Extracted text start

As an exercise for myself I am trying to make a small program with 2 threads that print "Ping" followed by "Pong" in an endless loop.
I have written a small program:
pthread_mutex_t lock = PTHREAD_MUTEX_INITIALIZER;
pthread_cond_t cond = PTHREAD_COND_INITIALIZER;
void* T1(){
printf("thread 1 started\n");
while(1)
{
pthread_mutex_lock(&lock);
sleep(0.5);
printf("ping\n");
pthread_cond_signal(&cond);
pthread_mutex_unlock(&lock);
pthread_cond_wait(&cond,&lock);
}
}
void* T2(){
printf("thread 2 started\n");
while(1)
{
pthread_cond_wait(&cond,&lock);
pthread_mutex_lock(&lock);
sleep(0.5);
printf("pong\n");
pthread_cond_signal(&cond);
pthread_mutex_unlock(&lock);
}
}
int main(void)
{
int i = 1;
pthread_t t1;
pthread_t t2;
printf("main\n");
pthread_create(&t1,NULL,&T1,NULL);
pthread_create(&t2,NULL,&T2,NULL);
while(1){
sleep(1);
i++;
}
return EXIT_SUCCESS;
}
And when running this program the output I get is:
main
thread 1 started
thread 2 started
ping
Any idea what is the reason the program does not execute as expected?
Thanks in advance.
sleep takes an integer, not a floating point. Not sure what sleep(0) does on your system, but it might be one of your problems.
You need to hold the mutex while calling pthread_cond_wait.

Extracted text end

_Tasks for this exercise:_
a. Summarize the forum thread on the ping-pong threads program in two sentences.
b. According to the forum thread on the ping-pong threads program, what type of argument does sleep take?
c. List every distinct function beginning with "pthread_" that is called in the program in the forum thread on the ping-pong threads program.

Data segment start

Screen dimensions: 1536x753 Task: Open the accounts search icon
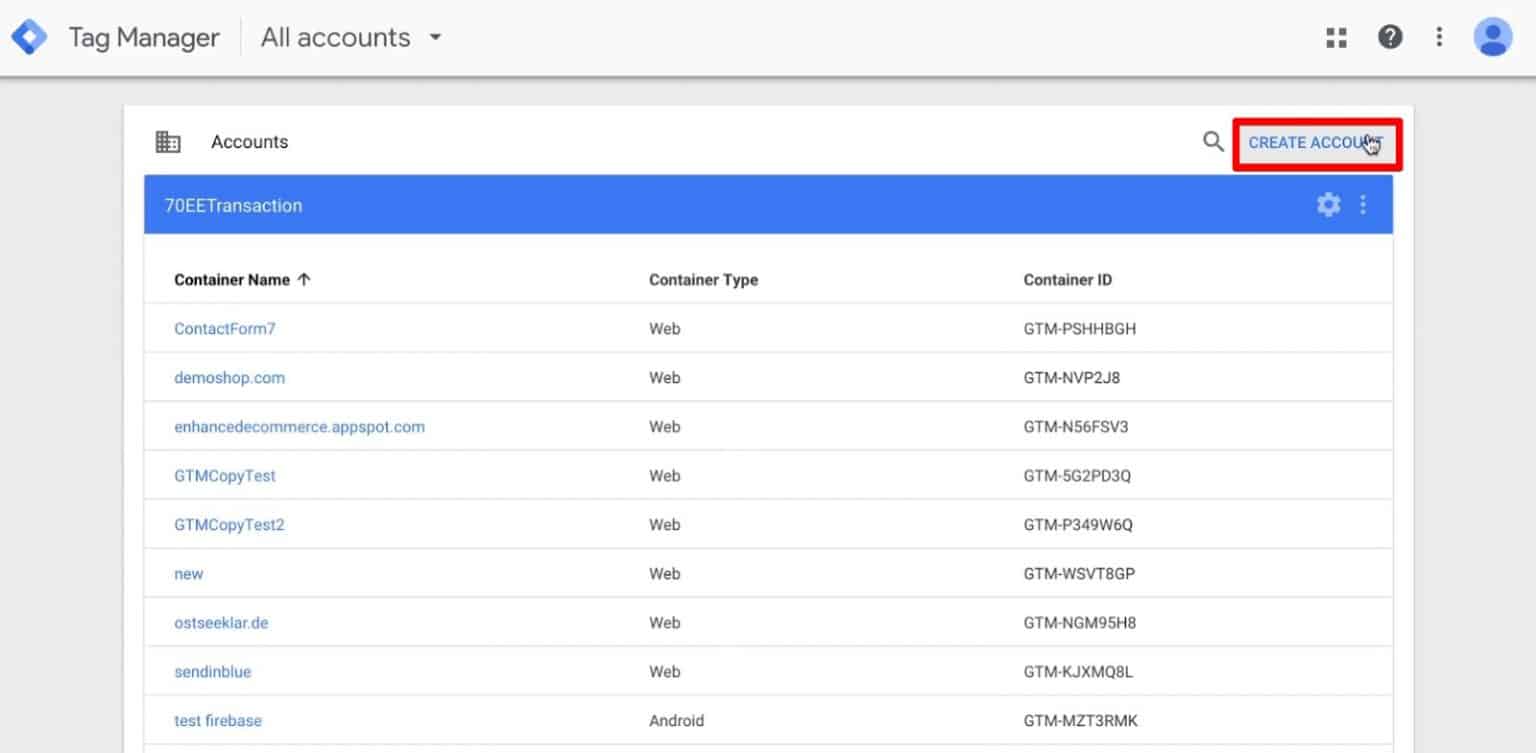click(1212, 142)
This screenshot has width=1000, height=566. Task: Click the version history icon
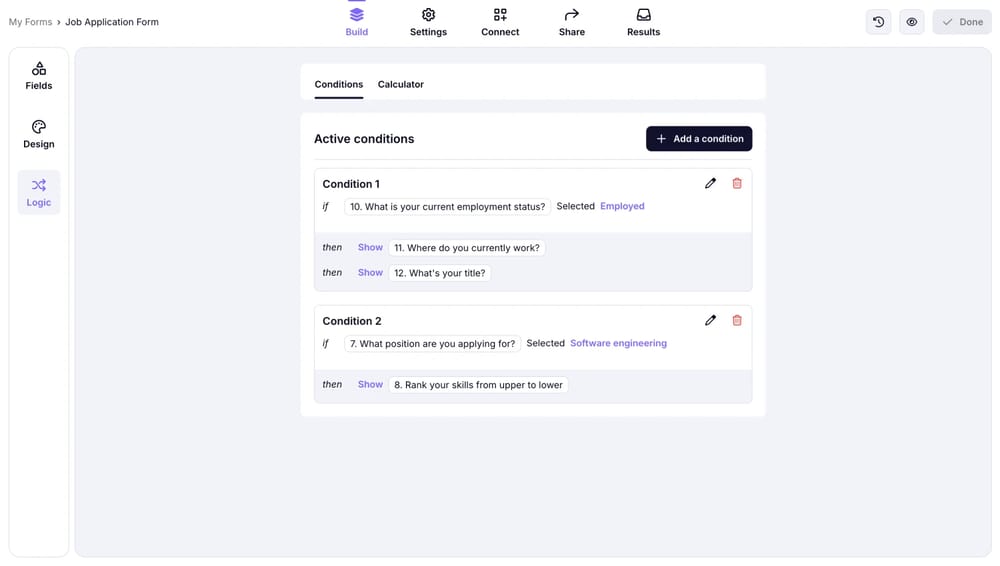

Data segment end

_Full solutions:_
a. The poster wrote a program with two threads meant to print "Ping" and "Pong" in an endless loop, but it printed only "main", the two thread-start messages, and a single "ping". The replies note that sleep takes an integer rather than a floating-point value, and that the mutex must be held while calling pthread_cond_wait.

b. An integer, not a floating point.

c. pthread_mutex_lock, pthread_cond_signal, pthread_mutex_unlock, pthread_cond_wait, pthread_create